Né dans l’Oriental, à Touissit , en 1968, Mostapha Romli sait très tôt qu’il fera de la photographie son métier et son art, avec une ligne de conduite. Par lui, la photo ne doit pas être une reproduction mais plutôt une reconstruction de quelque chose. Avant le clic final, qui n’est qu’un point dans le temps.
Il mène également de front un travail visuel où la prise de vue photographique est, comme le souligne, Mostafa Chebbak «articulée en fonction de deux structures : une iconographique, l’autre plastique. Romli les rapproche l’une de l’autre, les recoupe pour enfin les fusionner dans un paradigme d’ensemble.
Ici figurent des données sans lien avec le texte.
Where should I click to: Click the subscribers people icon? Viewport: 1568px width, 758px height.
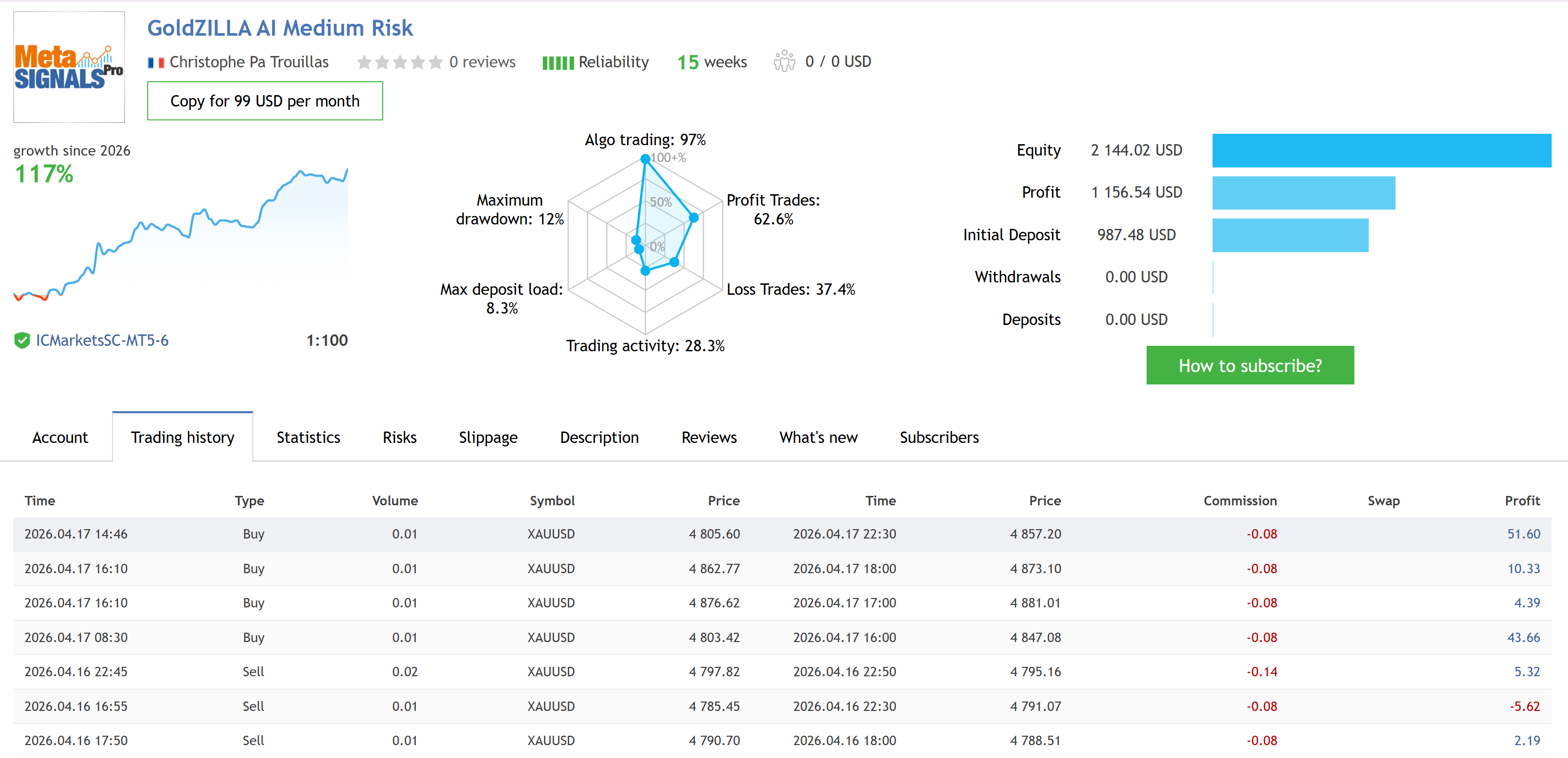click(784, 61)
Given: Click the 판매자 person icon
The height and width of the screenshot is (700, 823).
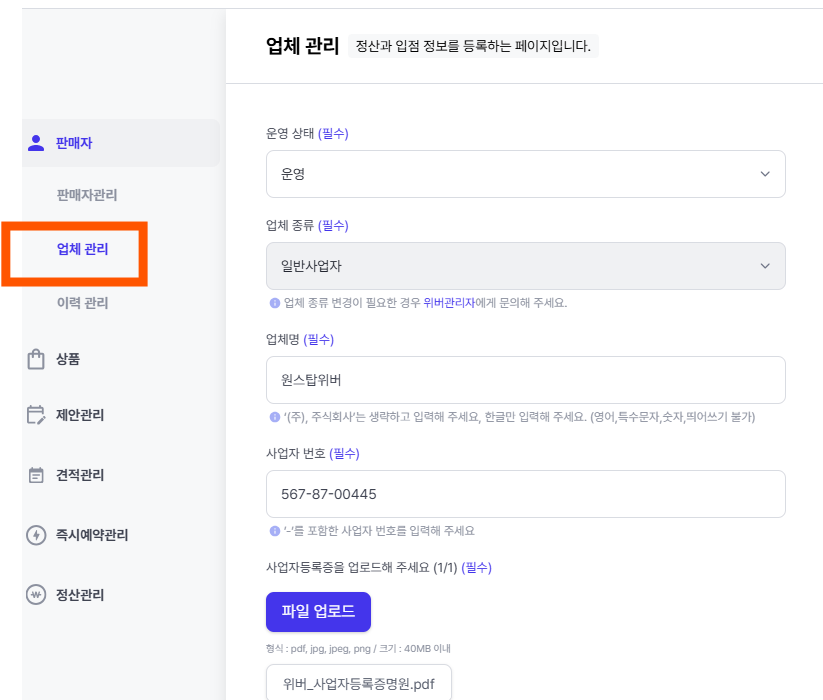Looking at the screenshot, I should point(36,143).
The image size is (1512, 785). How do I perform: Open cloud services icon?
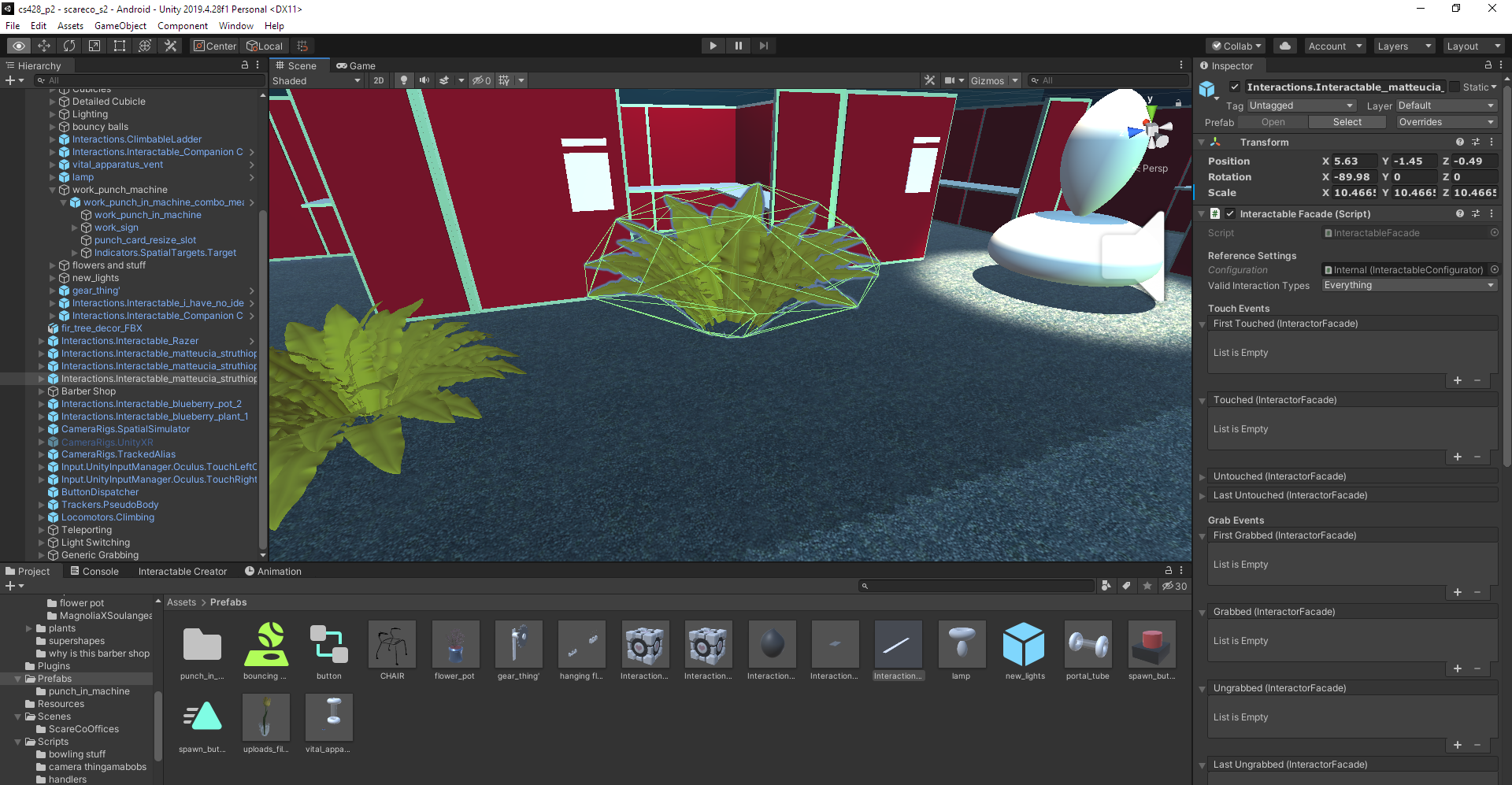(1284, 46)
Et c’est là que l’on se rend compte qu’un schéma conceptuel, finement élaboré, opère chez lui depuis toujours en filigrane».
Mostapha Romli réalise une première exposition intitulée «Ombres et Lumières» à Oujda en 1989. Suite logique de sa passion pour l’image, Il réalise, depuis 2006, de multiples travaux vidéo: reportages et documentaires. En 2010 une rétrospective de son travail est présentée à la Galerie Rive Gauche, en marge des 50 Jours pour la Photographie à Genève.
En 2013 il présente son thème Jihad Al Nikah à la galerie Brocken Gallery, Tokyo, Japon et la galerie Rivaria Gallery, Osaka, Japon. En 2017 Mostapha Romli dénonce le mariage des mineures avec son projet 20/21 présenté au Museo de Bellas Artes de Cluj, Rumanía et la Fondation Building Bridges Art Exchange, Los Angeles, USA.
Mostapha Romli est Directeur de la Résidence d’Artistes Ifitry et Président Fondateur de la Biennale Internationale de Casablanca.
Site internet : www.romli.com
Corps acéphale : Mostapha Romli, une épiphanie photoplastique
D’aucuns diront sûrement que, paradoxalement, l’objectif de Romli ne fixe que des fragments de corps. C’est se tromper de cible ou, disons, d’«objectif ». Romli cherche plutôt à orienter notre regard vers ce qui est oblitéré, vers ce que nous regardons constamment sans jamais vraiment voir. Cette oblitération et ce non vu ont un fondement : un iconoclasme multiséculaire.
Ces clichés évoquent la féminité à l’état pur, en maintenant toujours une distance méditative entre l’œuvre et le spectateur. Jamais Romli ne tombe dans le banal, le facile, le kitsch. Il esquive avec un bonheur jubilatoire le fatal piège de l’érotisme parce qu’il sait pertinemment que le passage de la photo d’art à la photo de charme est ténu et que le risque de confusion ne tient qu’à un imperceptible fil.
Laissons notre regard papillonner entre ces images. Laissons-le les approcher, sans a priori, pour elles-mêmes, simplement pour ce qu’elles suscitent en nous, comme émotion, comme ravissement. Le nu saisi par Romli n’est pas une vanité car la poésie l’habille et le pare, le nimbe et le sublime. Tant et si bien qu’il réussit à nous faire parvenir le murmure pudique de la chair dans ce qu’elle a de frémissant et de palpitant. Mais de quoi s’agit-il en effet ? Rien n’est, à proprement parler, voilé ; tout, par contre, est dévoilé : un fragment de corps saisi dans sa nudité natale abyssale. Ce corps est donc rarement pris en totalité. Il est constamment pris de dos, comme si le personnage (ou le modèle) était au loin, comme en dehors de la scène.